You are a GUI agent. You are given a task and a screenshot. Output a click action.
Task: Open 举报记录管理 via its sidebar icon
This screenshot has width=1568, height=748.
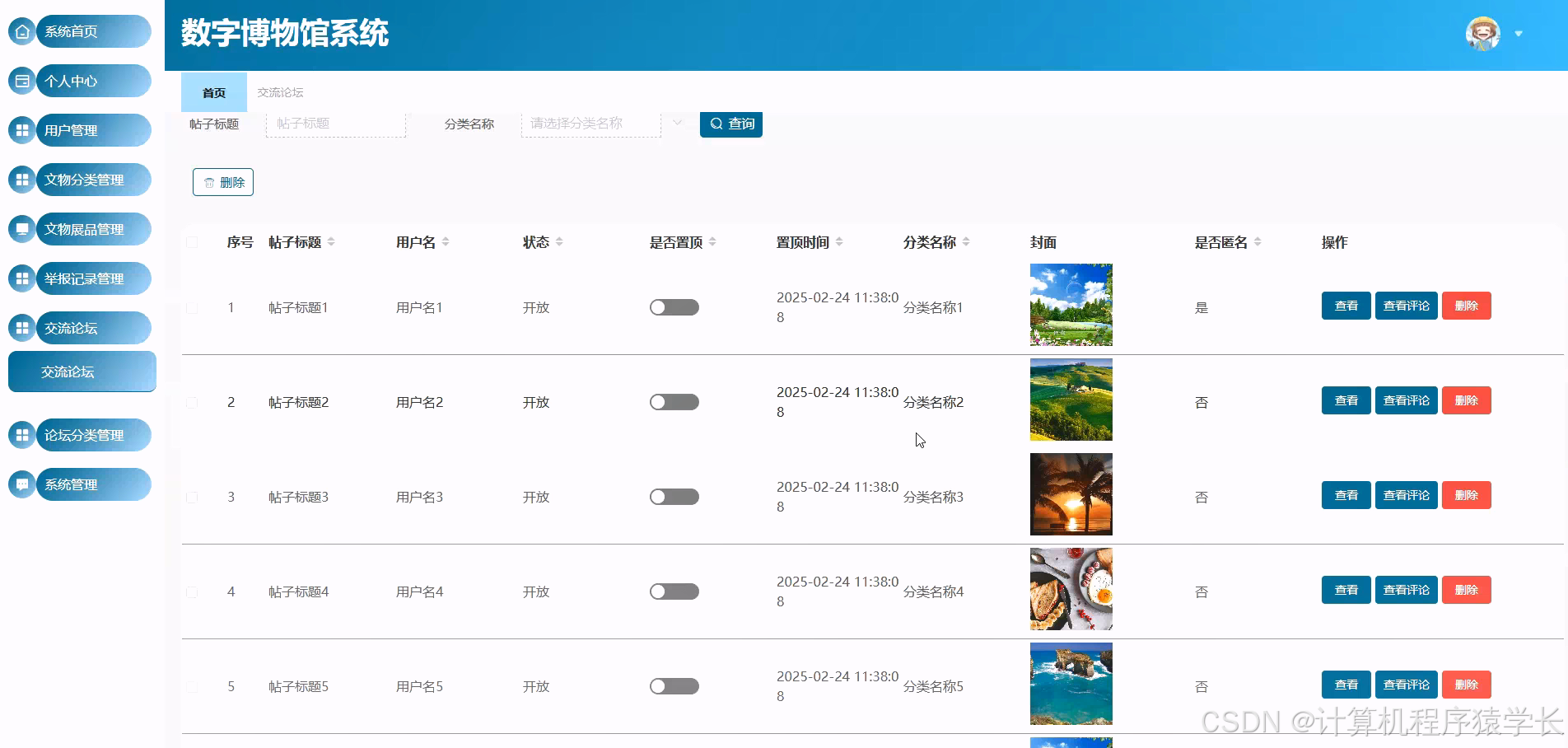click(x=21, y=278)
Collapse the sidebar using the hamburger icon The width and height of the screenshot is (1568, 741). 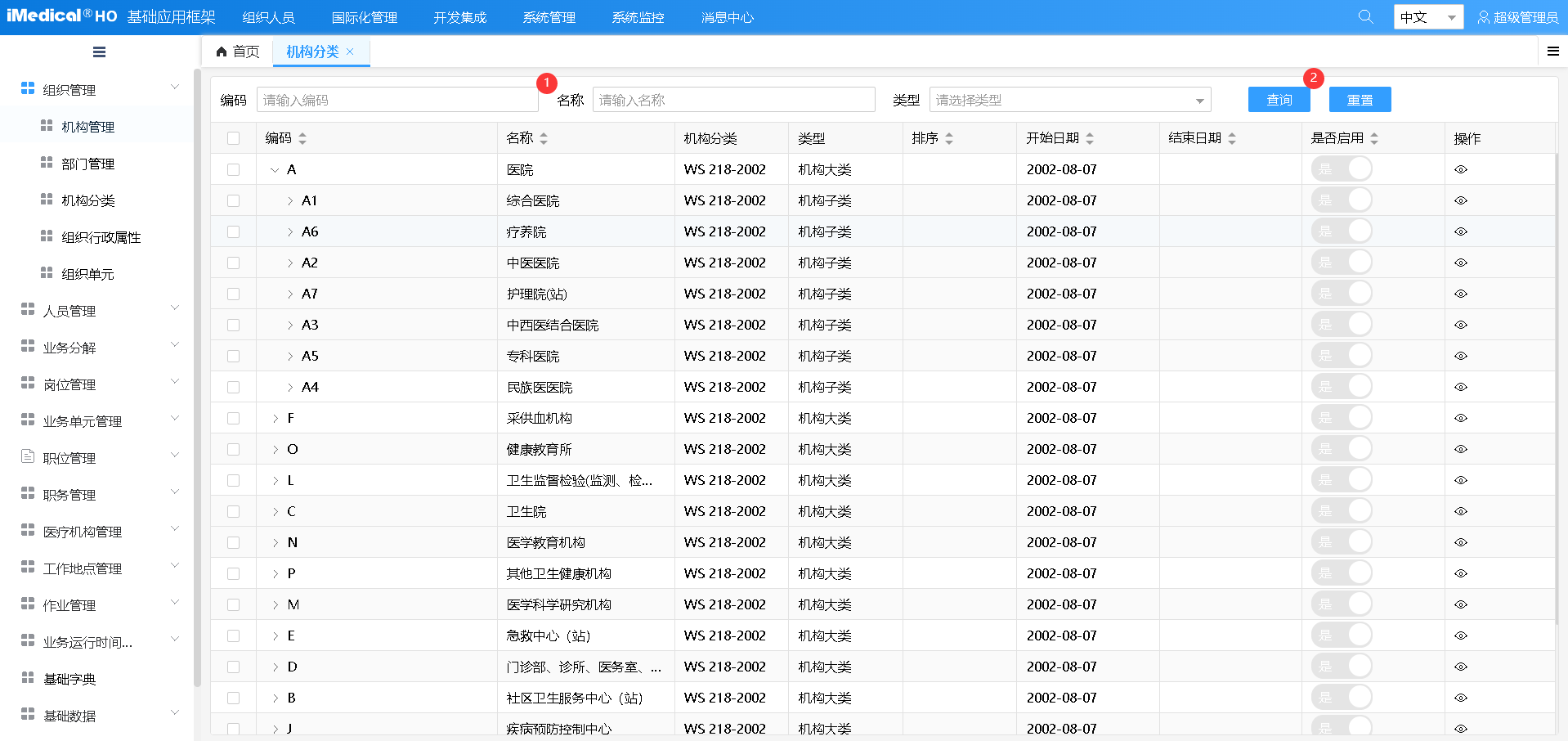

•••••

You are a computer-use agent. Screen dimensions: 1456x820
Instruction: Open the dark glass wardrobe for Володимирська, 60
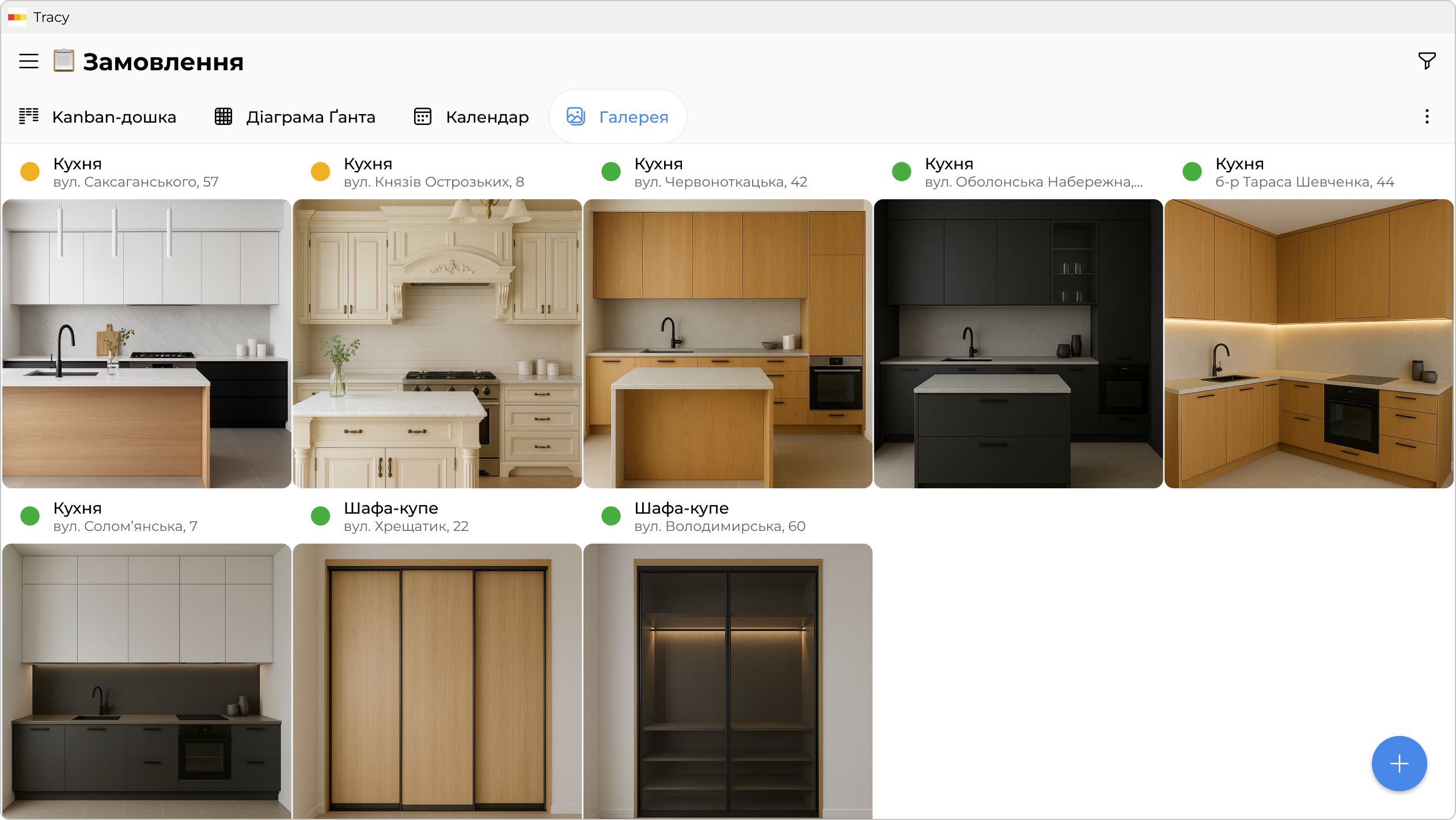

•••••

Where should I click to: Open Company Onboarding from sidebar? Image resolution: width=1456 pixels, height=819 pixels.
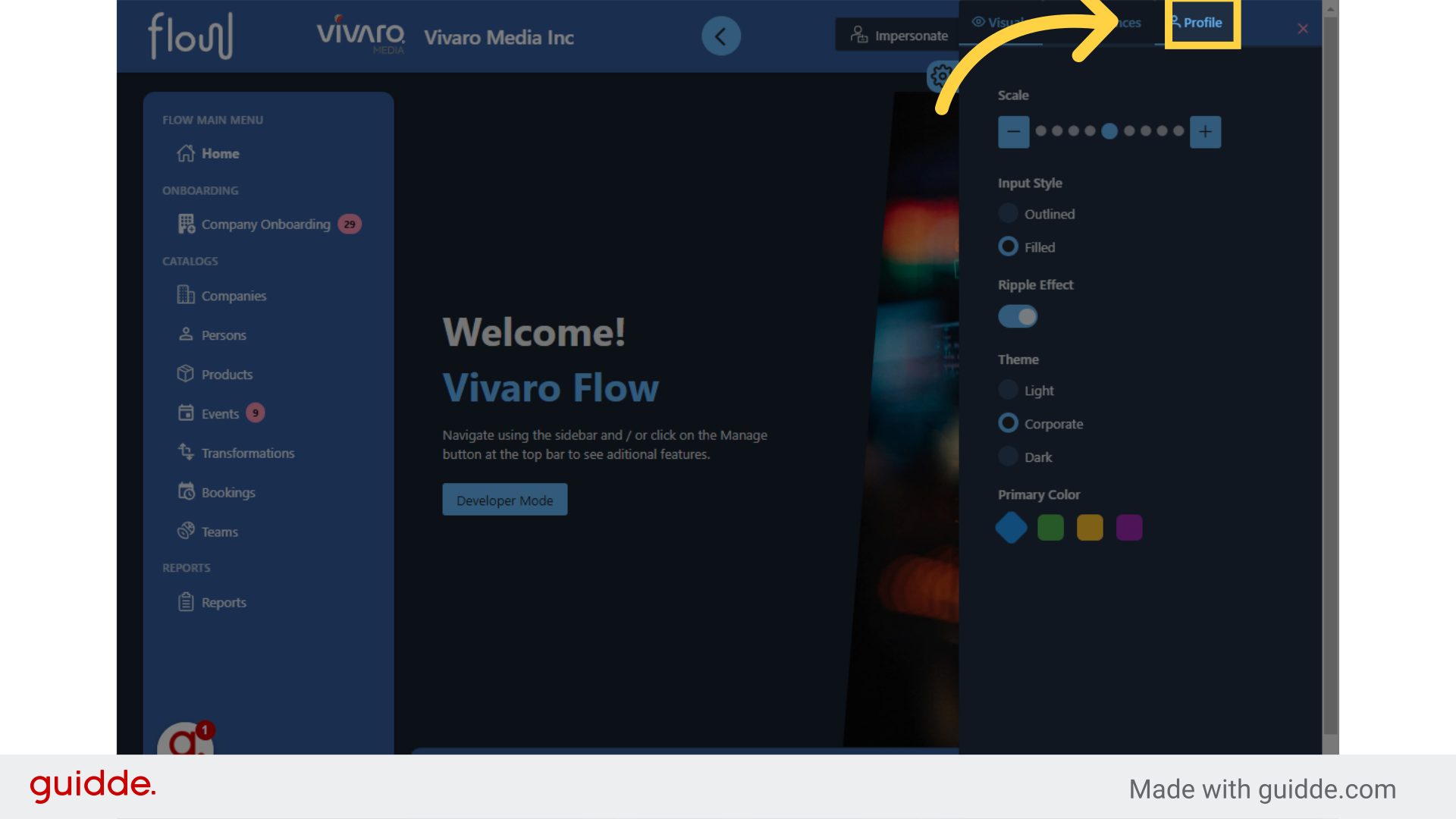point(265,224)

•••••

### WHAT NEEDS TO BE DONE:
From the records above, transcribe only the stretch from the line with "Task: Open 举报记录管理 via its sidebar icon" through the line with "Collapse the sidebar", keeping both ends. Omit pictures.

### SOLVED EXERCISE:
Task: Open 举报记录管理 via its sidebar icon
This screenshot has width=1568, height=748.
click(x=21, y=278)
Collapse the sidebar using the hamburger icon The width and height of the screenshot is (1568, 741). 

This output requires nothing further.